Assignment: Please write out the listing below again in its exact form.

↓↓↓

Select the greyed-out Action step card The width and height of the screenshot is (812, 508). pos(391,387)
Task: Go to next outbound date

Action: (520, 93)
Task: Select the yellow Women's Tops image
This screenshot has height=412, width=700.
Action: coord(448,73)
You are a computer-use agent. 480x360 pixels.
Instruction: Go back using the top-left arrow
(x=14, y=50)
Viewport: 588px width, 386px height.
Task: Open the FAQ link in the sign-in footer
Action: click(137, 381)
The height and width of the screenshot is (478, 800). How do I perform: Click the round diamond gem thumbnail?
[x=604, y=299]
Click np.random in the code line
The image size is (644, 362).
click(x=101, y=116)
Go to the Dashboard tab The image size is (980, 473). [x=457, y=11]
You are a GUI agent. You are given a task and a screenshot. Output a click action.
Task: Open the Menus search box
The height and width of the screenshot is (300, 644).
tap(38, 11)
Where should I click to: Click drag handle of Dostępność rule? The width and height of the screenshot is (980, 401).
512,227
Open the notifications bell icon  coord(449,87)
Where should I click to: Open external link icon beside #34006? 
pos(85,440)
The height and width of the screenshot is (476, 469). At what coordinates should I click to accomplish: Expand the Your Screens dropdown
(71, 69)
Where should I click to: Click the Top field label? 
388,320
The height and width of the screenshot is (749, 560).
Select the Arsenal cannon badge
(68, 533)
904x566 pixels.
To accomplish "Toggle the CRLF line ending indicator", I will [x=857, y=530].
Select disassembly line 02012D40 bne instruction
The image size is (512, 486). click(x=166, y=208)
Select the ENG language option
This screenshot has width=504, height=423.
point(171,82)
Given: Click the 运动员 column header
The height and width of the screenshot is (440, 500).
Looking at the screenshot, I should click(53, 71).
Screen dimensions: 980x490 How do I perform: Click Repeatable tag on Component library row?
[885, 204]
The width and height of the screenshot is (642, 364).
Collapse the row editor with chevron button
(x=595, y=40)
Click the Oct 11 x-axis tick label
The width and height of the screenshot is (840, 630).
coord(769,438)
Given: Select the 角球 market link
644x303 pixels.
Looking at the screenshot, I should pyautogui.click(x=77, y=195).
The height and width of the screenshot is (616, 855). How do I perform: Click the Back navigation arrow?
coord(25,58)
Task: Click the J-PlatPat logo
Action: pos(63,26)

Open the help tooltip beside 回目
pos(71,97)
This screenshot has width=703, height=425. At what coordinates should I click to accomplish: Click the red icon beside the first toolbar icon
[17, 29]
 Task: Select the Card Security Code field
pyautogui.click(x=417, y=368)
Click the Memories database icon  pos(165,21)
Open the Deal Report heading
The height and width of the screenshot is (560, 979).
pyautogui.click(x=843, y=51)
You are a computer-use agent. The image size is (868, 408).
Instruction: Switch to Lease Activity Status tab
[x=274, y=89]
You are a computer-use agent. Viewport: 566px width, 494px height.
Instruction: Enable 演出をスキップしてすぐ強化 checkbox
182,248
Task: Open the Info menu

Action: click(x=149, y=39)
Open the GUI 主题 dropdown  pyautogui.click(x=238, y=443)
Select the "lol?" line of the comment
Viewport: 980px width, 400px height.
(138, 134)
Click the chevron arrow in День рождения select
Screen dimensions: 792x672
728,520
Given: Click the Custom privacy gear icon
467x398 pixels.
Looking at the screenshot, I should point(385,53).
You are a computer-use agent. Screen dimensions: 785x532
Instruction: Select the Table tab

↑↑↑

Task result:
Select the greyed-out Action step card The width and height of the screenshot is (812, 508). pos(391,387)
Task: Go to next outbound date

Action: (520, 93)
Task: Select the yellow Women's Tops image
This screenshot has height=412, width=700.
Action: coord(448,73)
You are a computer-use agent. 480x360 pixels.
Instruction: Go back using the top-left arrow
(x=14, y=50)
Viewport: 588px width, 386px height.
Task: Open the FAQ link in the sign-in footer
Action: click(137, 381)
The height and width of the screenshot is (478, 800). How do I perform: Click the round diamond gem thumbnail?
[x=604, y=299]
Click np.random in the code line
The image size is (644, 362).
click(x=101, y=116)
Go to the Dashboard tab The image size is (980, 473). [x=457, y=11]
You are a GUI agent. You are given a task and a screenshot. Output a click action.
Task: Open the Menus search box
The height and width of the screenshot is (300, 644).
tap(38, 11)
Where should I click to: Click drag handle of Dostępność rule? The width and height of the screenshot is (980, 401).
512,227
Open the notifications bell icon  coord(449,87)
Where should I click to: Open external link icon beside #34006? 
pos(85,440)
The height and width of the screenshot is (476, 469). At what coordinates should I click to accomplish: Expand the Your Screens dropdown
(71, 69)
Where should I click to: Click the Top field label? 
388,320
The height and width of the screenshot is (749, 560).
Select the Arsenal cannon badge
(68, 533)
904x566 pixels.
To accomplish "Toggle the CRLF line ending indicator", I will [x=857, y=530].
Select disassembly line 02012D40 bne instruction
The image size is (512, 486). click(x=166, y=208)
Select the ENG language option
This screenshot has width=504, height=423.
point(171,82)
Given: Click the 运动员 column header
The height and width of the screenshot is (440, 500).
Looking at the screenshot, I should click(53, 71).
Screen dimensions: 980x490 How do I perform: Click Repeatable tag on Component library row?
[885, 204]
The width and height of the screenshot is (642, 364).
Collapse the row editor with chevron button
(x=595, y=40)
Click the Oct 11 x-axis tick label
The width and height of the screenshot is (840, 630).
coord(769,438)
Given: Select the 角球 market link
644x303 pixels.
Looking at the screenshot, I should pyautogui.click(x=77, y=195).
The height and width of the screenshot is (616, 855). How do I perform: Click the Back navigation arrow?
coord(25,58)
Task: Click the J-PlatPat logo
Action: pos(63,26)

Open the help tooltip beside 回目
pos(71,97)
This screenshot has width=703, height=425. At what coordinates should I click to accomplish: Click the red icon beside the first toolbar icon
[17, 29]
 Task: Select the Card Security Code field
pyautogui.click(x=417, y=368)
Click the Memories database icon  pos(165,21)
Open the Deal Report heading
The height and width of the screenshot is (560, 979).
pyautogui.click(x=843, y=51)
You are a computer-use agent. The image size is (868, 408).
Instruction: Switch to Lease Activity Status tab
[x=274, y=89]
You are a computer-use agent. Viewport: 566px width, 494px height.
Instruction: Enable 演出をスキップしてすぐ強化 checkbox
182,248
Task: Open the Info menu

Action: click(x=149, y=39)
Open the GUI 主题 dropdown  pyautogui.click(x=238, y=443)
Select the "lol?" line of the comment
Viewport: 980px width, 400px height.
(138, 134)
Click the chevron arrow in День рождения select
Screen dimensions: 792x672
728,520
Given: Click the Custom privacy gear icon
467x398 pixels.
Looking at the screenshot, I should point(385,53).
You are a computer-use agent. Screen dimensions: 785x532
Instruction: Select the Table tab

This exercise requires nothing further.